▶ _WHAT IS NEEDED_:
Every entry must be repeated exactly. Exclude all pictures.

[Dataset records]
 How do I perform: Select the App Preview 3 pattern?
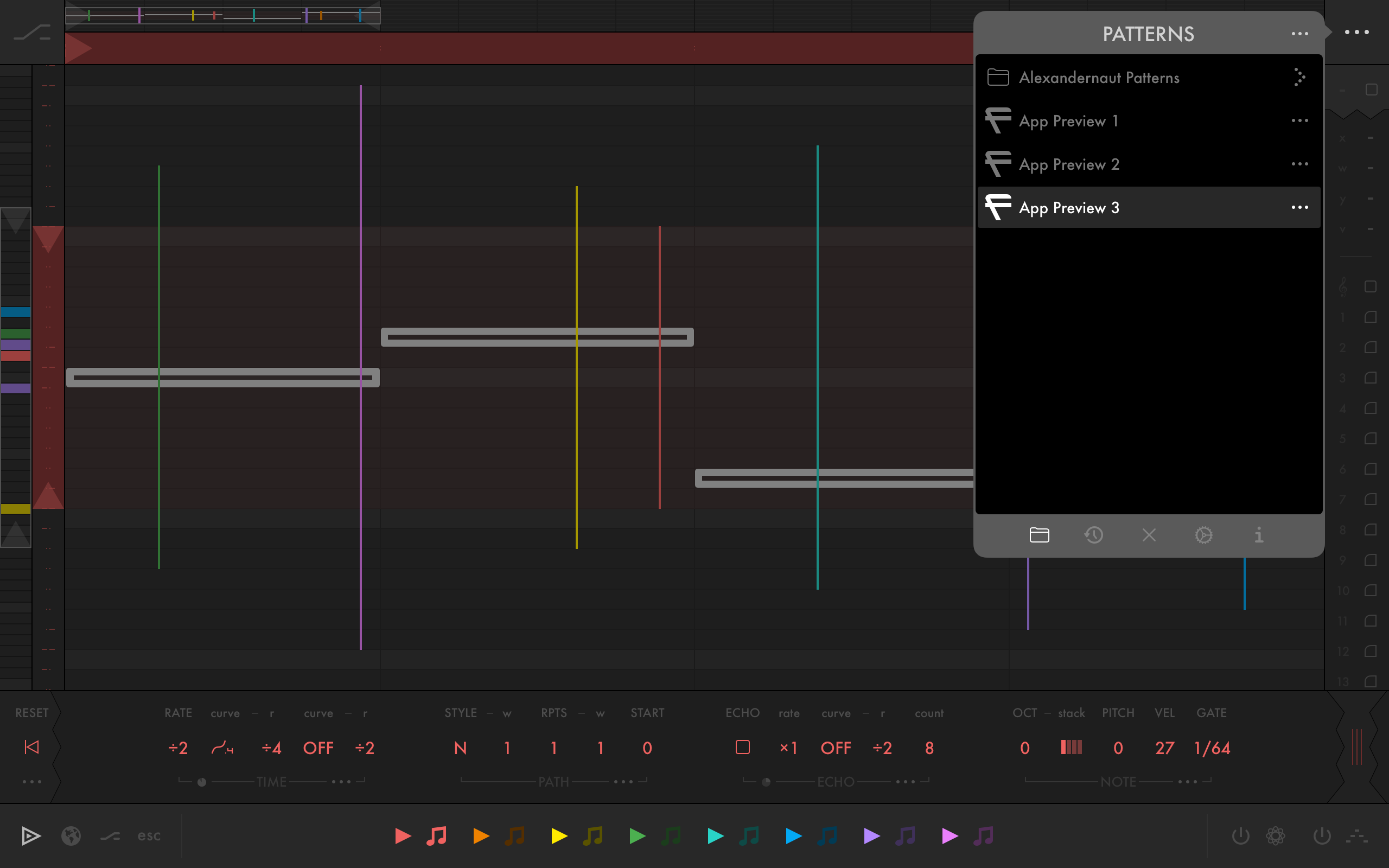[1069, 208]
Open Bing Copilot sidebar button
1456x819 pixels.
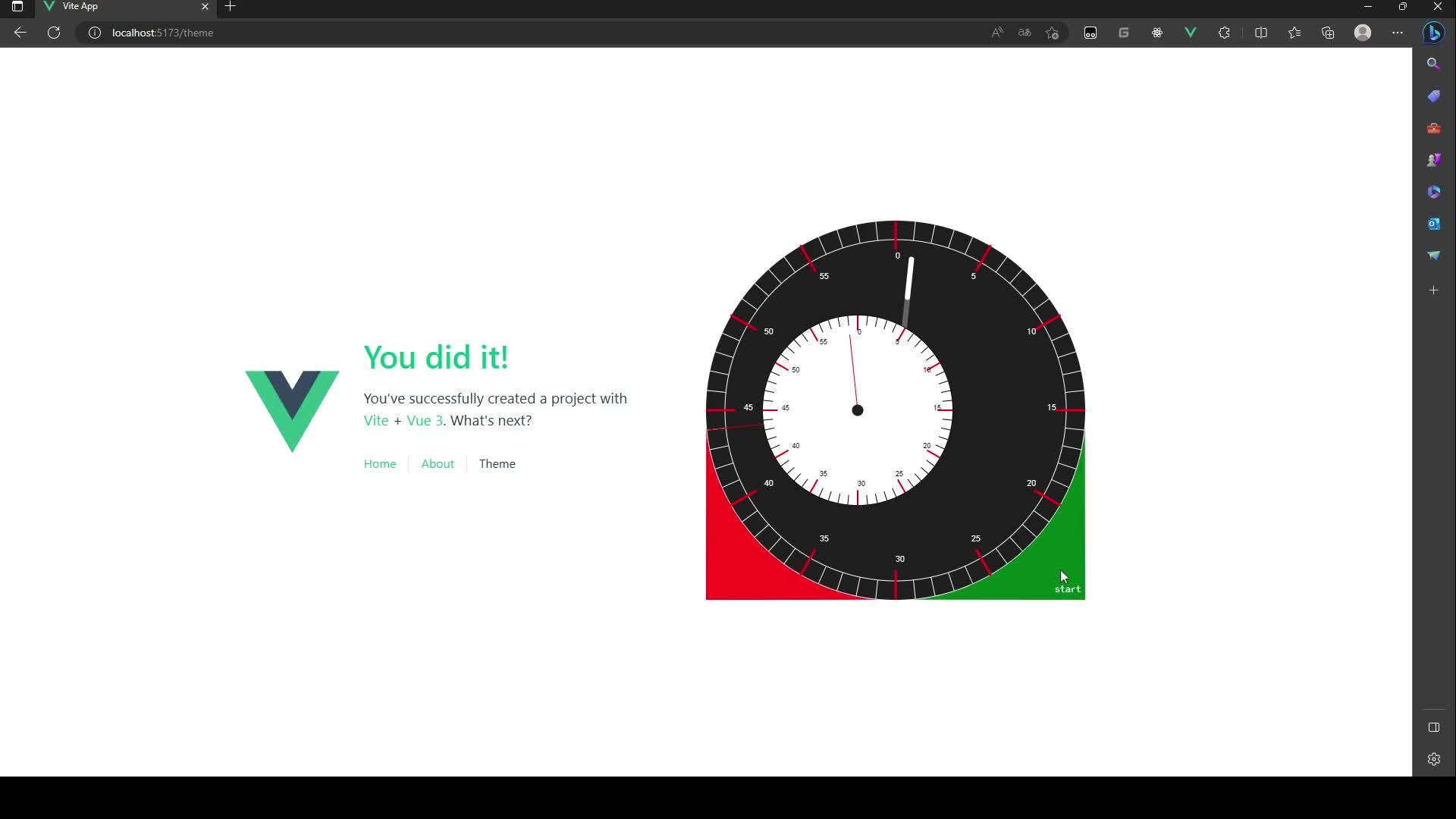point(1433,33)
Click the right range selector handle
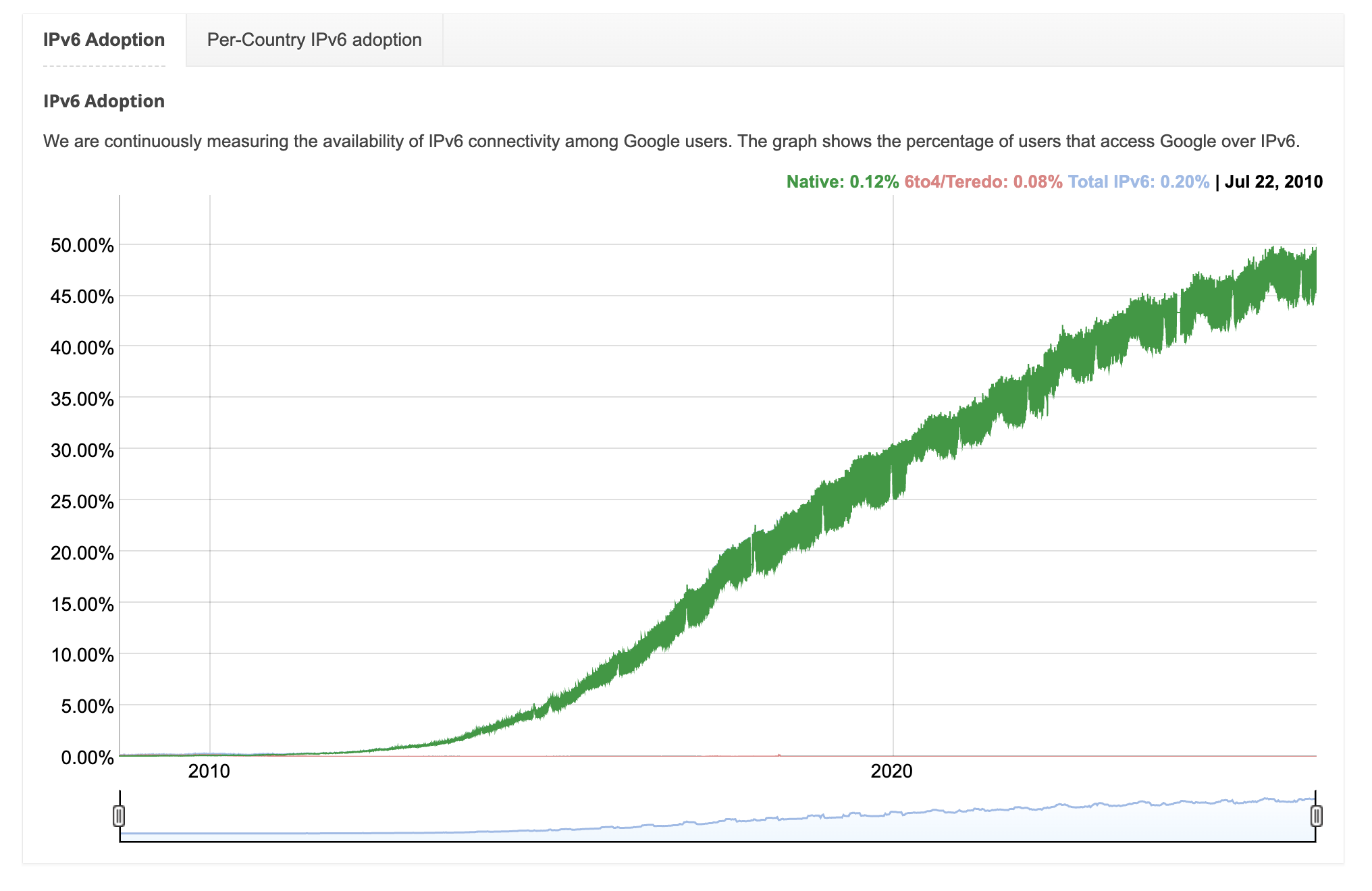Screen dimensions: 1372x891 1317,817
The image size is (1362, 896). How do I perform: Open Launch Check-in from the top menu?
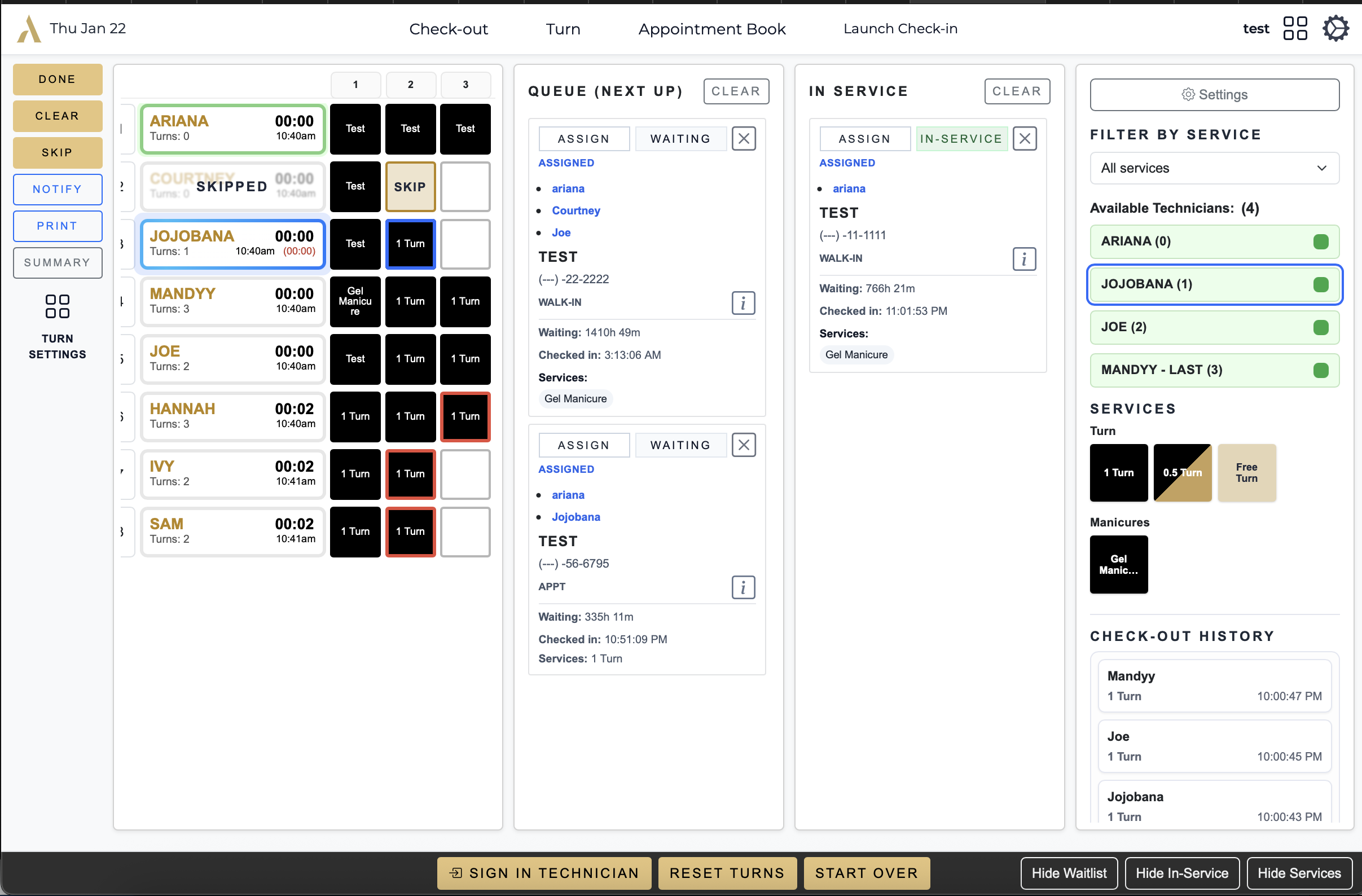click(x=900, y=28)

▶ _WRITTEN SOLUTION_:
 How do I perform: Select the App Preview 3 pattern?
[1069, 208]
Open Bing Copilot sidebar button
1456x819 pixels.
point(1433,33)
Click the right range selector handle
Screen dimensions: 1372x891 1317,817
The image size is (1362, 896). How do I perform: Open Launch Check-in from the top menu?
click(x=900, y=28)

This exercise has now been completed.